Cherry Street’s renewable power plant was installed in 2023 at Moses Jackson Center in Savannah.

“Temple Sinai has made climate change in our community a priority and we have a dedicated committee that works to address this through a variety of ways,” said Temple Sinai Rabbi Brad Levenberg. “We have implemented many important initiatives including composting, building enhancements to reduce energy use, educational campaigns to our members and more over the past several years. We are now in the process of installing solar panels on our building that will continue to help lower our overall carbon footprint.”

After attending Congregation Sha’arey Israel in Macon, Chanin went on to Northwestern University, majoring in American studies and history. After that, he went on to Cambridge University and received a Master of Philosophy focused on economics and the developing world.
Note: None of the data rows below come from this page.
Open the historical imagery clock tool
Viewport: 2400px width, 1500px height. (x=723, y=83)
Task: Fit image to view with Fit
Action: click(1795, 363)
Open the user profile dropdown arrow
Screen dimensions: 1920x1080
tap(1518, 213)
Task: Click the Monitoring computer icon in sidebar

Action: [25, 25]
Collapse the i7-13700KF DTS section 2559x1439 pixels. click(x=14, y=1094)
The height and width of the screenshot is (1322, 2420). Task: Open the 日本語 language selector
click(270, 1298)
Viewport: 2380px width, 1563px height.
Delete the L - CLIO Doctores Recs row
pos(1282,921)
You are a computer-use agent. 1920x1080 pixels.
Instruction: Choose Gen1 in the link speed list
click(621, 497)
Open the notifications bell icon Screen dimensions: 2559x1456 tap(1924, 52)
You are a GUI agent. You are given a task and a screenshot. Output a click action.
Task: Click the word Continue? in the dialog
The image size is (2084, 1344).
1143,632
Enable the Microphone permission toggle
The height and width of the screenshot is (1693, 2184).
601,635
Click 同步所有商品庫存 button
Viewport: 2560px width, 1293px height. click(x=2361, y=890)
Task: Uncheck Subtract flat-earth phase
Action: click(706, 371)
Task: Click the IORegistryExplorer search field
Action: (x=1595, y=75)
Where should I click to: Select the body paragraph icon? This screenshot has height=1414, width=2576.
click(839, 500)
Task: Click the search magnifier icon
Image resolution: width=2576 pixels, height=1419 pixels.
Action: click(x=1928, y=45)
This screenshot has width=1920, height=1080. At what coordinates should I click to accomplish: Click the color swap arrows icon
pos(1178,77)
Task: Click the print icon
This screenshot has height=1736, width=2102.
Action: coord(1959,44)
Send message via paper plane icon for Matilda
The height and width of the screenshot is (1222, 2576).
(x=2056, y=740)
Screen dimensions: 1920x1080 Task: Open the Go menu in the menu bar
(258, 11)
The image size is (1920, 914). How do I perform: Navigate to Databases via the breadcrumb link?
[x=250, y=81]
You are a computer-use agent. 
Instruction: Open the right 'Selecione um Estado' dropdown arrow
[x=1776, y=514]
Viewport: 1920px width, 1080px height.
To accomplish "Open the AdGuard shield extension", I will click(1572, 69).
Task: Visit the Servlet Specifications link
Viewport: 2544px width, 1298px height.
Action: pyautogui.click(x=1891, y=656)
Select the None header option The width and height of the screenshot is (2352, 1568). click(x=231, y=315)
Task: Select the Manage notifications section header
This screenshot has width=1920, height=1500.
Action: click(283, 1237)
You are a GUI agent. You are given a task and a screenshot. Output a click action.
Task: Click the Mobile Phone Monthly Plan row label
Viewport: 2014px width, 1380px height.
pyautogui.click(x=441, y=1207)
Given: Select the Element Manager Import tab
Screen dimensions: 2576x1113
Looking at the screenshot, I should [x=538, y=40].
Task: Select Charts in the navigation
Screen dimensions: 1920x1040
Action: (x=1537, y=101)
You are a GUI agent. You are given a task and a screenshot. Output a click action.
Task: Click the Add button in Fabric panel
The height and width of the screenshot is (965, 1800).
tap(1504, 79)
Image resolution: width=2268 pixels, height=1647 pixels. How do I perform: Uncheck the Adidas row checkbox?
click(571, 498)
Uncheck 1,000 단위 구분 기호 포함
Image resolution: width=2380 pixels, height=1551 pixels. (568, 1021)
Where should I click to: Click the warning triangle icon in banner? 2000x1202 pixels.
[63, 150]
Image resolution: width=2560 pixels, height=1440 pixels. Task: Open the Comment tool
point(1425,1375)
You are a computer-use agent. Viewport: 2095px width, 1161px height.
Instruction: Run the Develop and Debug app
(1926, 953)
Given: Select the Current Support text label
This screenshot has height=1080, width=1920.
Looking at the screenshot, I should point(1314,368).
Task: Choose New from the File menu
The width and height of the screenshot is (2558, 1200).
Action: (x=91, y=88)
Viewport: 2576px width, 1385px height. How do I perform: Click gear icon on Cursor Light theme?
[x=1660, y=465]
He then worked in banking for 10 years at Goldman Sachs in the Special Situations Group, followed by SunTrust Robinson Humphrey, providing capital to technology and media companies.

Cherry Street Energy currently operates more than 100 solar facilities in Georgia. Chanin said, “We pride ourselves on an innovative business model that eliminates upfront costs, incremental fees, and ongoing maintenance costs for our customers. Our competitive edge lies in offering predictably priced clean energy and preparing for enhancements to our solar installations with increased capacity, energy storage and electric vehicle charging options.”

Cherry Street’s solar parking canopy protects from rain, provides shade, and acts as part of a renewable power micro-grid at Porsche Cars North American Headquarters.

Servicing Georgia as the largest and only provider of renewable energy solutions on a portfolio basis, his customers include local governments such as the cities of Atlanta and Savannah, counties of Athens-Clarke, Fulton, and Macon-Bibb, and major institutions like Emory University, Emory Healthcare, Porsche Cars, and Gulfstream Aviation.

As Cherry Street Energy’s CEO, he leads a team of builders who develop, construct, operate, and maintain critical infrastructure, powering the communities they serve. He maintained, “Together, we develop a meaningful platform to lead the necessary and inevitable transition to a 100 percent renewable power future. Our focus is on establishing a repeatable and scalable process to rapidly accelerate the adoption of renewable energy. I prioritize equipping each team member with the necessary tools and resources for success. My role involves shaping our strategy and vision to establish the most impactful path for our business. It’s an opportunity to effectuate change in our community and lead the future of sustainable energy.”

Installed in 2018, Cherry Street’s renewable energy at the MLK Recreation Center helps the City of Atlanta work toward its goal of 100 percent renewable energy by 2035.

Working in a cutting-edge field requires kindness and curiosity. Many challenges he faces in building the business require collaboration with stakeholders who are not familiar with the product or the technology for solar power. He continued, “Teaching new technology to those unfamiliar requires a measured and compassionate approach.”

As a power company, Cherry Street will sell electricity to Temple Sinai at rates less expensive than the utility company. Cherry Street was the first company with this business model (no up-front cost, lower electricity bill, achieve sustainability goals) in the state of Georgia. Temple Sinai will purchase electricity through a solar energy procurement agreement; and Cherry Street installs solar arrays that it owns, operates, and maintains for its customers.

The future is renewable energy, generated on-site. This solar power plant provides a Macon-Bibb recreation center with reliable, renewable energy // Photo Credit: Cherry Street Energy

“We believe in tikkun olam, repairing our world, and we are doing as much as we can to make an impact in our local community and the world,” Rabbi Levenberg said.

Cherry Street’s service removes the typically large upfront investment involved, as well as the ongoing maintenance costs after incorporating solar power. Their customers pay only a monthly power bill for the electricity they use, which is competitively priced with the utility.